Clothes are known, especially jackets, made up of a variable number of layers of anti-perforation material such as Kevlar (trade name) or aramidic fibres.
The traditional way of stopping bullets is that of capturing them by means of several layers of fabric.
When a bullet impinges on a layer of woven material, its tip encounters and passes thousands of fibres which break up, thereby allowing the explosion of the same bullet and causing an impact-induced trauma, of even high intensity, to the user.
Upon its passage through every layer of the fabric, the bullet binds the fibres and draws them along with it by continuously loosing energy until it comes eventually to a stop as it shatters and scatters within the same fabric.
In the impact, the energy of the bullet is only partially distributed by the garment, in order to avoid any excess of pressure on the body of the wearer, the same bullet however possibly reaching a depth of 40 mm inside the same garment. These known solutions exhibit the drawback that when the garment is reached by a bullet having a great energy, it occurs frequently that the same bullet is able to go through or anyway cause a localized impact, which is extremely harmful to the wearer.
This drawback is mainly due to the same operational principle which implies the risk that the bullet, by going through one or more layers of material, will deform upon the impact, thus causing the release of splinters of lead. The same deformability of the materials so far used implies also a local concentration of the stroke (impact-induced trauma) which may result itself harmful to the user.
Also known as bullet-proof structures are screens of strong materials, such as alumina or bullet-proof glass, which are used as shields for vehicles or facilities, houses, etc. These materials are generally capable of withstanding the impact of even very powerful bullets but, owing to their nature, do not absorb the energy, which is given back resiliently, thereby causing the divertion of the same bullet.
For this reason, the screens of such nature are not suited to make clothes.
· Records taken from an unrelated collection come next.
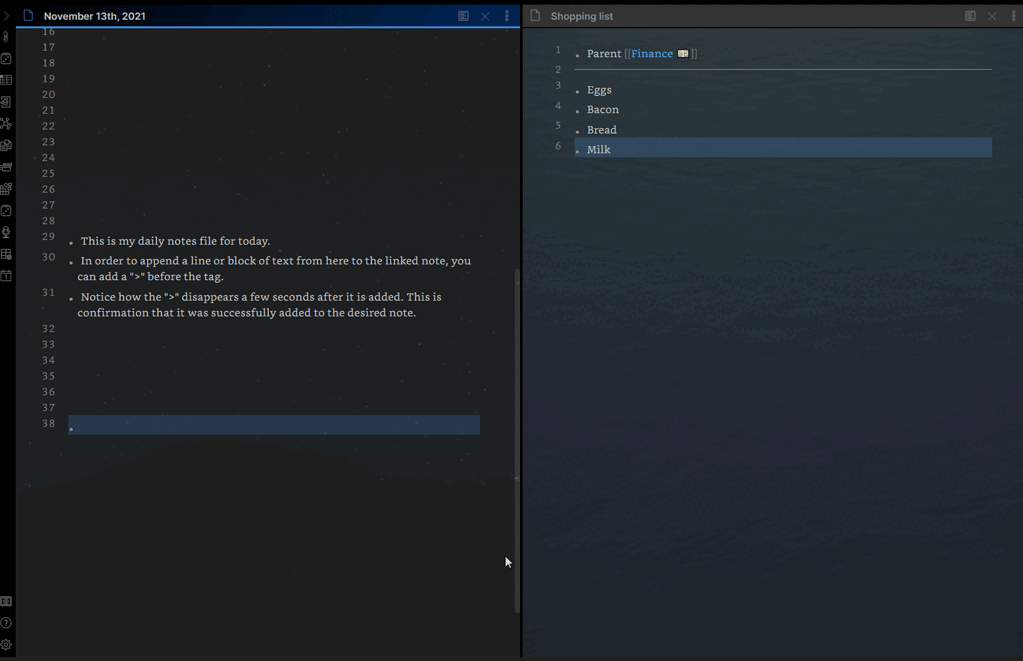1023x661 pixels.
Task: Toggle preview mode on the Shopping list pane
Action: pos(969,16)
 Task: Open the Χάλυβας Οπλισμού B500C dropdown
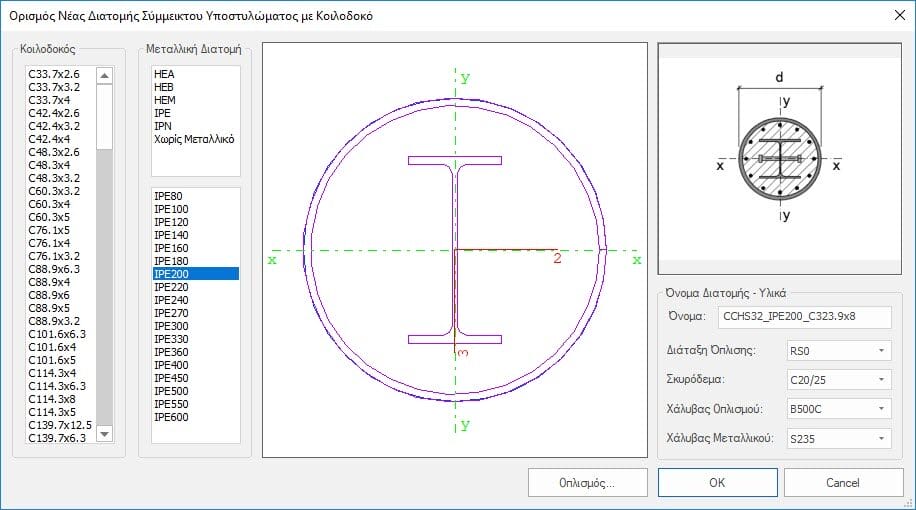click(x=837, y=409)

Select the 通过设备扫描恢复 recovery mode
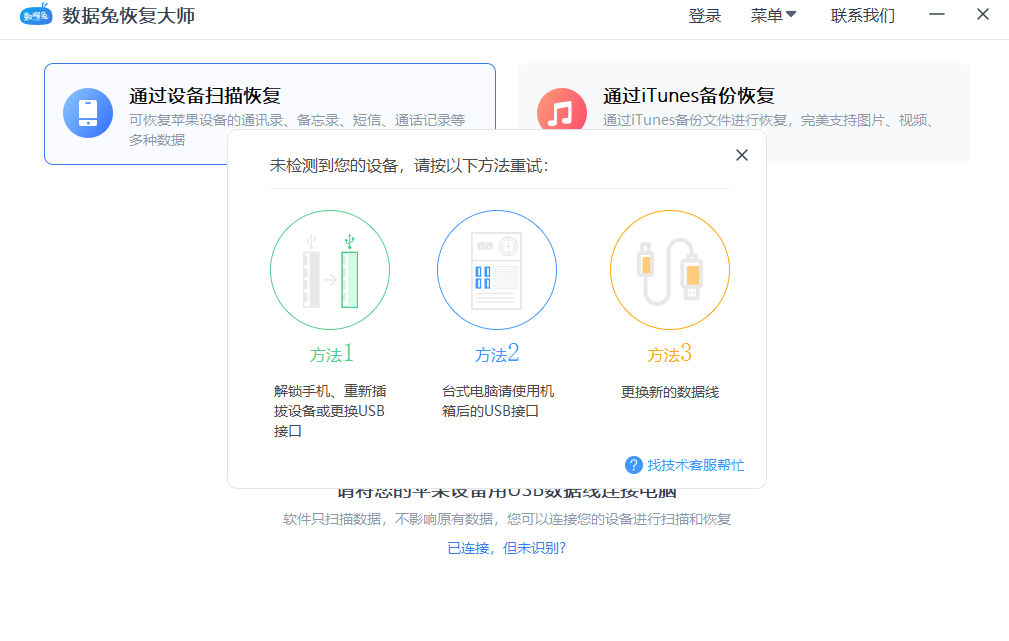[x=205, y=96]
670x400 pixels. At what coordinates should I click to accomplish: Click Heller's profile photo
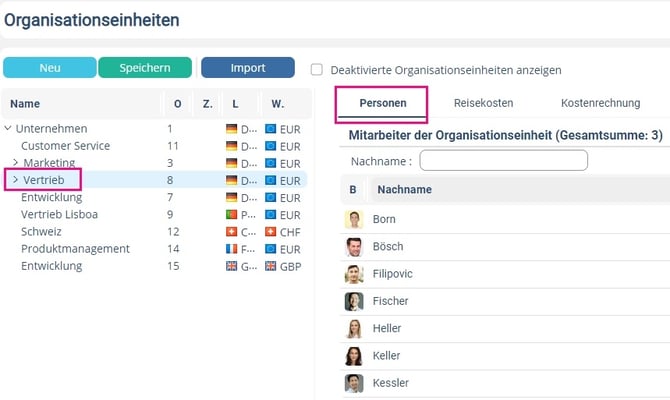point(354,328)
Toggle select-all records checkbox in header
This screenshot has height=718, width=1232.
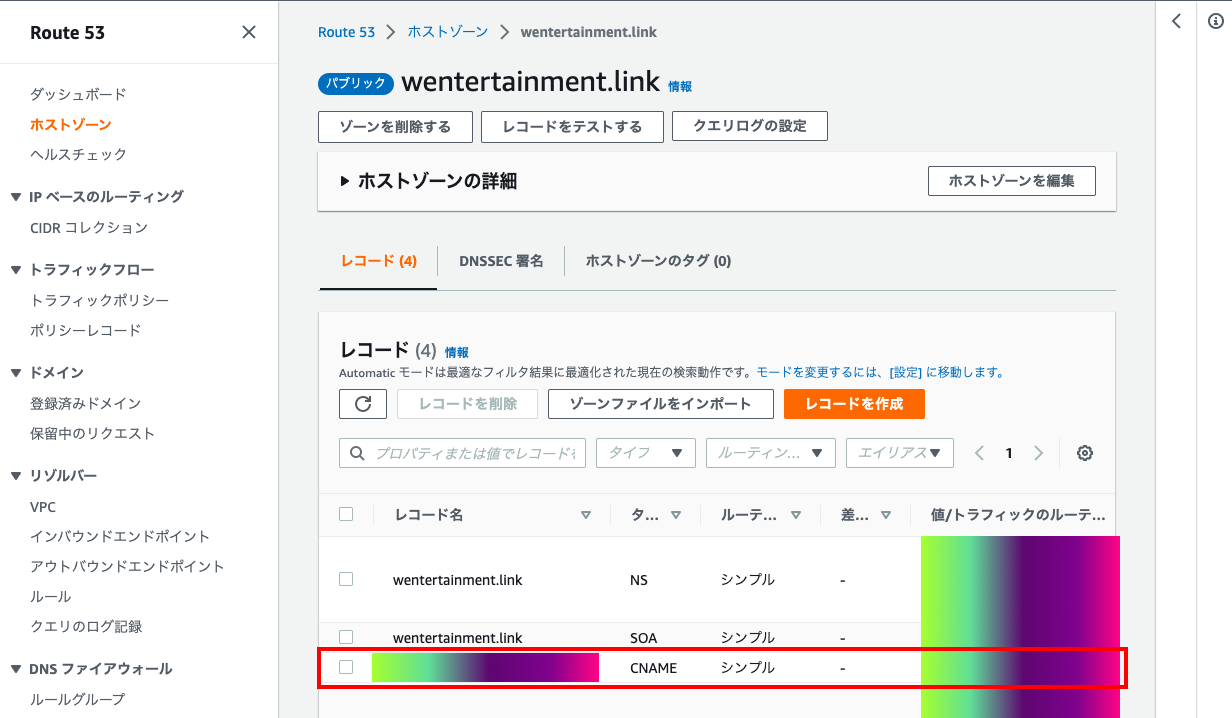346,514
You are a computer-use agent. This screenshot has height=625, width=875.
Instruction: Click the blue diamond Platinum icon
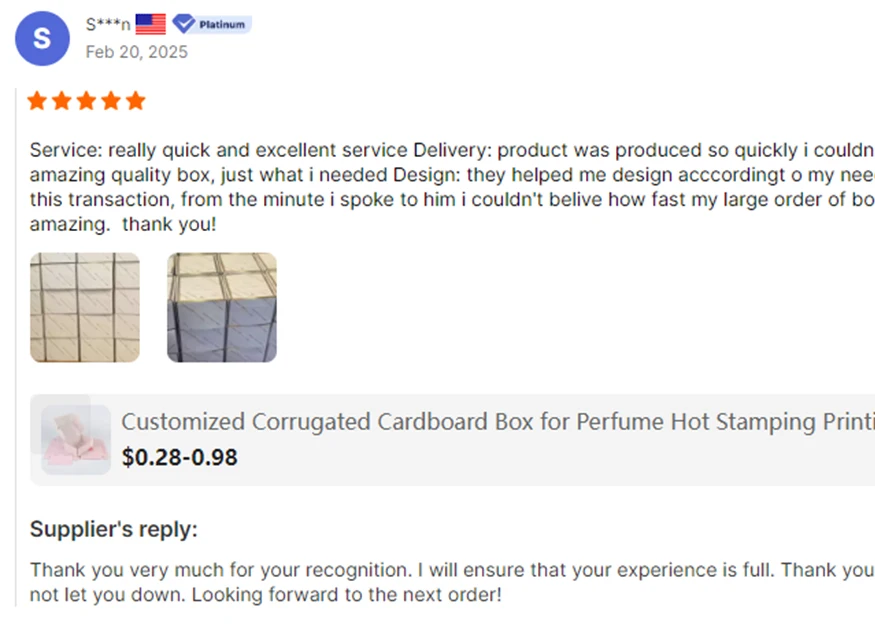[183, 24]
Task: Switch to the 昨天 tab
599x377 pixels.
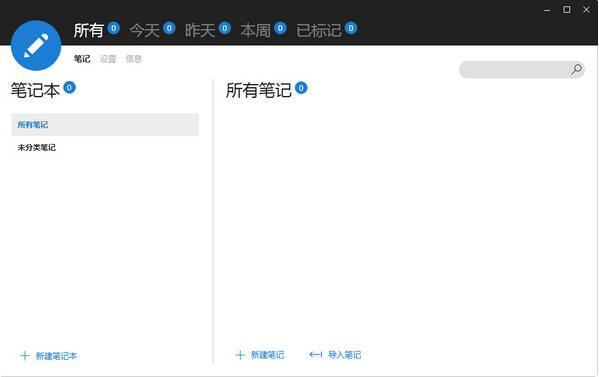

In fact, the bounce of bullets or their splinters is a serious and unacceptable risk in the presence of more operators.
A first object of the present invention is to overcome the drawbacks of the bullet-proof structure of known type for clothes.
The technical task and the specified objects are substantially obtained by a structure of material for clothes comprising the technical characteristics disclosed in one or more of the appended claims.
Further characteristics and advantages of the present invention will appear more clearly by the indicative and thus non-limiting description of a preferred embodiment of the invention as illustrated in the accompanying drawings, wherein:
With reference to the accompanying figures, a structure 1 of a bullet-proof garment for self-protection according to the invention comprises a layer 2 of highly resistant material, preferably of a material selected from alumina, bullet-proof glass and boron carbide, ceramic material, polyamide, aramidic fibre.
The layer 2 is intended to form the garment's inner unpierceable layer, also called ballistic panel, and is externally coated with a layer 3 of pierceable material having a relatively low melting point, for example, in the range of 200-300° C.
Preferably, the layer 3 is of a material selected from polyamide, polyurethane, polypropylene, polyvinyl chloride (PVC) and derivatives of such materials.
For instance, the layer 3 may be made in polyamide 6 or 66 (or their derivatives) possibly filled with 10-77% of glass fibres, or with fibres of steel, titanium, or carbon fibres in suitable percentages. Advantageously, according to the invention, upon the impact of a bullet 4 onto the structure, the pierceable outer layer 3 is reached first by the bullet and it melts because of the bullet's high temperature, the latter varying according to the type of bullet but exceeding in general the 300° C. and, anyway, being above the melting point of the bullet's material.
The layer 3, by melting upon the arrival of the bullet stopped against the unpierceable layer 2, catches the same bullet and retains it by preventing the bounce thereof.
The thickness of the layer 3 can possibly vary from point to point of the structure and is roughly in the range of 5 to 50 mm, so as to be able to enclose a bullet length L sufficient to prevent the divertion thereof.
The structure 1 may also comprise a further inner layer 5, made of elastomeric material and intended to improve the weareability of the garment and to distribute over the whole surface of the structure the pressure (trauma) produced by the impact of the bullet against the layer 2 and transmitted to the whole structure by the rigidity of the material forming the same layer 2.
It will be appreciated that also the first layer 2 may have a different mean thickness, depending on the application which the structure is intended for, and anyway ranging roughly between 3 and 10 mm.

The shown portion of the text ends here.